> _PAGE EXCERPT_
----------

Pedro Luis de Borja Lanzol de Romaní (in red); depicted conversing behind him are: (from left to right) Cesare Borgia, Niccolò Machiavelli and Don Micheletto Corella

Pedro Luis de Borja Lanzol de Romaní, O.S.Io.Hieros. (1472-1511) was a Roman Catholic cardinal and cardinal-nephew and papal military leader. He received a wide variety of sinecures during the papacy of his great-uncle, Pope Alexander VI, but was exiled to Naples of the election of Borja rival Pope Julius II. Borja also fought with the Knights Hospitaller in Jerusalem and Rhodes.

----------

> _ENTRIES SHOWN_
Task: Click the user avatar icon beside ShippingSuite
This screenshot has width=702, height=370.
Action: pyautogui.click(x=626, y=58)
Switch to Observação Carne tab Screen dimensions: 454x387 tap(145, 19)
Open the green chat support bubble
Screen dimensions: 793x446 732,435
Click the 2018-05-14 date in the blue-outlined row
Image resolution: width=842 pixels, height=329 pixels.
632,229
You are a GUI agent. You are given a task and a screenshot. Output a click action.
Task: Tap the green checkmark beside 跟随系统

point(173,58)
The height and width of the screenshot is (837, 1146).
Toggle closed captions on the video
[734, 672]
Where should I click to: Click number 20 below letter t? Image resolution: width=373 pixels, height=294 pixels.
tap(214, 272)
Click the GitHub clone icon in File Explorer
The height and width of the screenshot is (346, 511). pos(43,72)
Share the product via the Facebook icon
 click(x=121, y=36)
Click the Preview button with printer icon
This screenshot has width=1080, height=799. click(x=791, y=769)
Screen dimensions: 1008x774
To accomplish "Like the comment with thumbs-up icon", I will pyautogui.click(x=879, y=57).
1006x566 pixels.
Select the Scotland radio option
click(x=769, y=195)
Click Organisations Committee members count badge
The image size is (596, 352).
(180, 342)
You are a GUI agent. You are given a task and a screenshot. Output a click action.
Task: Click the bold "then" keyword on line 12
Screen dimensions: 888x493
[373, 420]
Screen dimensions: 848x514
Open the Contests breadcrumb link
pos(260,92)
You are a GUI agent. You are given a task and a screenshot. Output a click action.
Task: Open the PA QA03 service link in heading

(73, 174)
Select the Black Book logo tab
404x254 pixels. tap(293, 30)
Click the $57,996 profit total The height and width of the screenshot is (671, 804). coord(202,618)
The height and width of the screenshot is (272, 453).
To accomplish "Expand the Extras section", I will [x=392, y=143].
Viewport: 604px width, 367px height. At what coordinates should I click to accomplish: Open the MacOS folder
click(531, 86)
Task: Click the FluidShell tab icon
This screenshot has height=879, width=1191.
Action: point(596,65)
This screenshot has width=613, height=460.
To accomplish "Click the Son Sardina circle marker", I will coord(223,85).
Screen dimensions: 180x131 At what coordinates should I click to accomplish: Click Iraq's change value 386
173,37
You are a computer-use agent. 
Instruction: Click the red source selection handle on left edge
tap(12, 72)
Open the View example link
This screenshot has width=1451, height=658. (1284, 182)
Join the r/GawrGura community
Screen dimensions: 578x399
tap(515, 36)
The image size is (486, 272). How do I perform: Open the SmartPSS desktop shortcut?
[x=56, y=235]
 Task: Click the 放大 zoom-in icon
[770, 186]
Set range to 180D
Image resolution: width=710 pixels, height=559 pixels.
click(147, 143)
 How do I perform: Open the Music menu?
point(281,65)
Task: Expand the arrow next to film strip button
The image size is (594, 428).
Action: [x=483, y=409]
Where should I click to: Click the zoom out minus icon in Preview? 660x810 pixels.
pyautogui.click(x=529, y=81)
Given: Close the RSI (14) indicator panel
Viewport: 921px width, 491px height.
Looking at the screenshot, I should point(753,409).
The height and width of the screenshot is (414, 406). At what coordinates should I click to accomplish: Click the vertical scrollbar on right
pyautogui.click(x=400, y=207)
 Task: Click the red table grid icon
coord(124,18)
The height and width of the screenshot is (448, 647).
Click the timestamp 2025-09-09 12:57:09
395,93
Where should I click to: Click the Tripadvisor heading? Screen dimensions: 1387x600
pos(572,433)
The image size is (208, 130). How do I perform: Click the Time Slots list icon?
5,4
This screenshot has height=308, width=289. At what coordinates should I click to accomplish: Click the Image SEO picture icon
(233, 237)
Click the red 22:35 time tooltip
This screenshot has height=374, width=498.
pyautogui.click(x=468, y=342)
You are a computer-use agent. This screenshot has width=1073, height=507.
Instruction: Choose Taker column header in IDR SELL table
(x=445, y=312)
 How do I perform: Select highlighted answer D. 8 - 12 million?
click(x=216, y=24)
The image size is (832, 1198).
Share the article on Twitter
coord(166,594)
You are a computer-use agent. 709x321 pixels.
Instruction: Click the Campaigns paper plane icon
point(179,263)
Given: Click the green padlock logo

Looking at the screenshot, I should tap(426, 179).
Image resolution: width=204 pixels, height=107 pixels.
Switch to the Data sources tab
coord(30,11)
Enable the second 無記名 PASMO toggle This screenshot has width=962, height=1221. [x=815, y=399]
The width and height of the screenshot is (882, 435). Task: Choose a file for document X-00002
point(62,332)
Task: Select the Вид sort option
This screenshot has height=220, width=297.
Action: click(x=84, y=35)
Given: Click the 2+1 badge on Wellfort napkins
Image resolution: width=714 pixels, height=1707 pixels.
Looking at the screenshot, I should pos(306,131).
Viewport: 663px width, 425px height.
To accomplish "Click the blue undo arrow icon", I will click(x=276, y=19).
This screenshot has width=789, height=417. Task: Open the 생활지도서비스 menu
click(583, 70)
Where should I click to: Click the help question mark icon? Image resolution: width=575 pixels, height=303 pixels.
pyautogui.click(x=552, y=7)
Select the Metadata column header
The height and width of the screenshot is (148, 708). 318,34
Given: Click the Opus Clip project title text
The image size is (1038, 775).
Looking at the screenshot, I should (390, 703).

----------

> _WORK REQUEST 1_
Can you transcribe everything in the Pedro Luis de Borja text from "Pedro Luis de Borja Lanzol de Romaní, O.S.Io.Hieros." down to "Jerusalem and Rhodes."?
> _WORK REQUEST 2_
Which people are named in the Pedro Luis de Borja text? List every one.

> _ANSWER SECTION 1_
Pedro Luis de Borja Lanzol de Romaní, O.S.Io.Hieros. (1472-1511) was a Roman Catholic cardinal and cardinal-nephew and papal military leader. He received a wide variety of sinecures during the papacy of his great-uncle, Pope Alexander VI, but was exiled to Naples of the election of Borja rival Pope Julius II. Borja also fought with the Knights Hospitaller in Jerusalem and Rhodes.

> _ANSWER SECTION 2_
- Pedro Luis de Borja Lanzol de Romaní
- Cesare Borgia
- Niccolò Machiavelli
- Don Micheletto Corella
- Pope Alexander VI
- Pope Julius II